[Collected data]
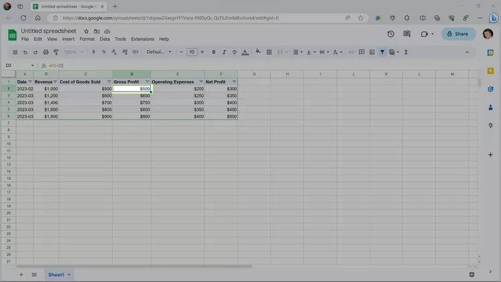Image resolution: width=501 pixels, height=282 pixels.
Task: Click the Share button
Action: [x=458, y=34]
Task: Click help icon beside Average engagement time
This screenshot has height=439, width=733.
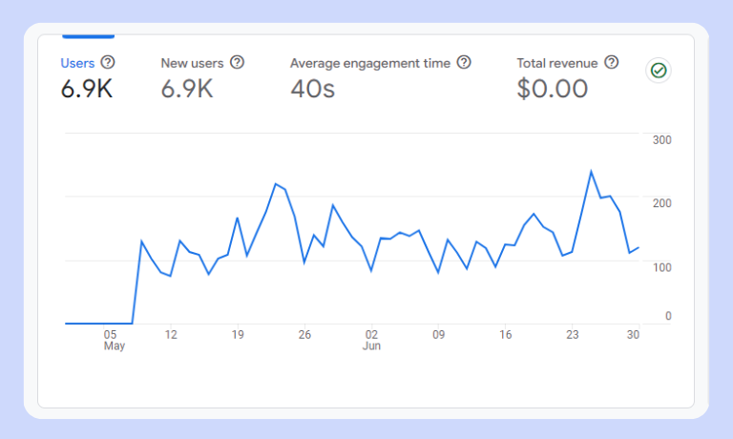Action: tap(464, 62)
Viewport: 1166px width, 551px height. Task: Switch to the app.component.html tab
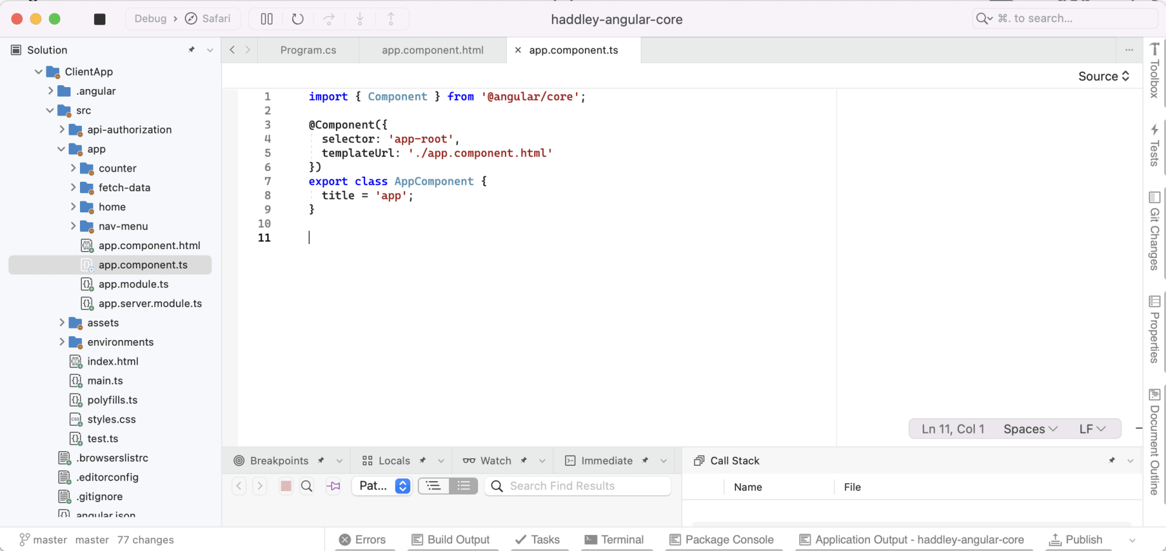coord(432,50)
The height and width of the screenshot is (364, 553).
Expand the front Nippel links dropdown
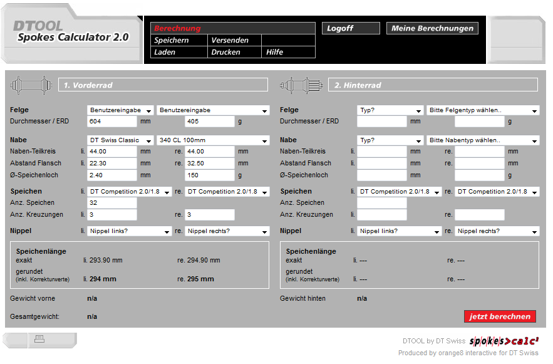pos(129,231)
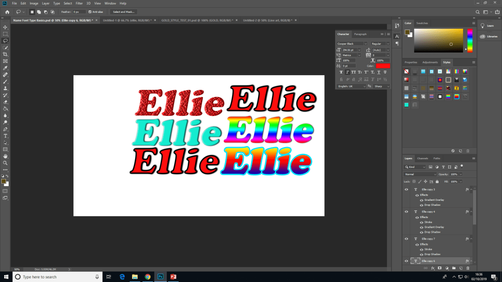
Task: Open the Normal blend mode dropdown
Action: [420, 174]
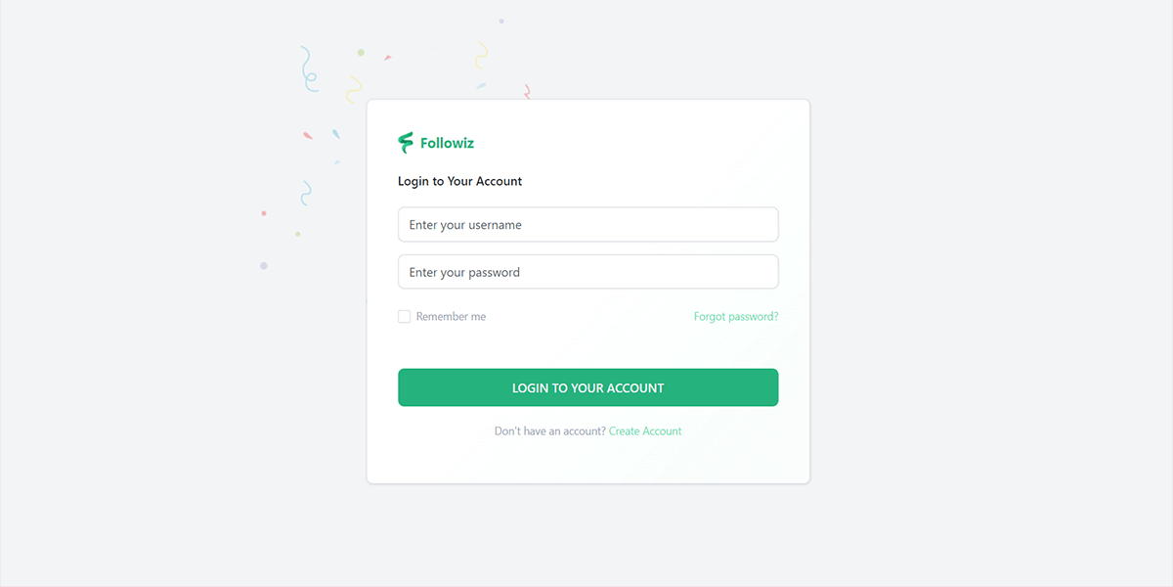Viewport: 1173px width, 587px height.
Task: Focus the Enter your password field
Action: click(x=588, y=272)
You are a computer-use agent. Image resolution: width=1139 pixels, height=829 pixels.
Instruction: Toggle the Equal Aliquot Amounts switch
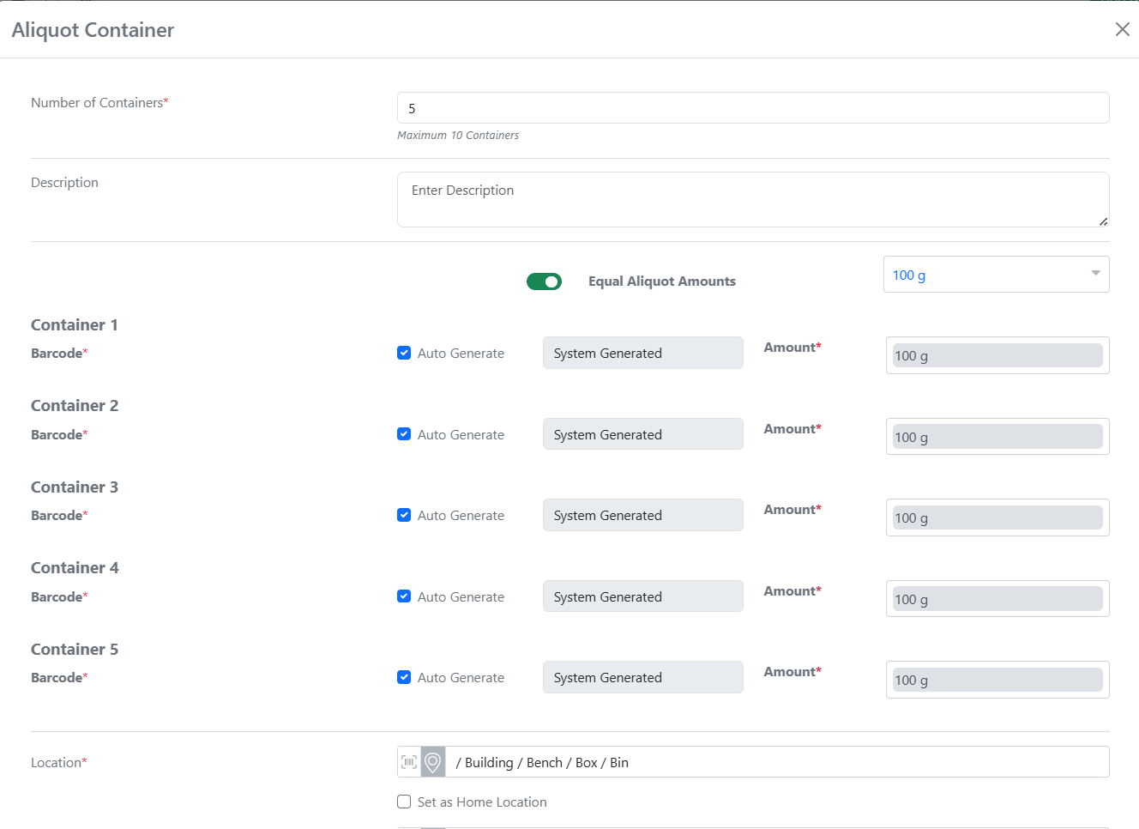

* **PROBLEM**
Those lines of the records above that run from the one containing "Task: Click help" through the one containing "You are a computer-use" should be returned exactly, with no pictures among them.

* **RESPONSE TO THIS EXERCISE**
Task: Click help icon beside Average engagement time
This screenshot has height=439, width=733.
Action: tap(464, 62)
Viewport: 1166px width, 551px height. Task: Switch to the app.component.html tab
coord(432,50)
The height and width of the screenshot is (364, 553).
Expand the front Nippel links dropdown
pos(129,231)
Task: Open the Normal blend mode dropdown
Action: [420, 174]
Viewport: 1173px width, 587px height.
Task: Focus the Enter your password field
Action: click(x=588, y=272)
You are a computer-use agent. Image resolution: width=1139 pixels, height=829 pixels.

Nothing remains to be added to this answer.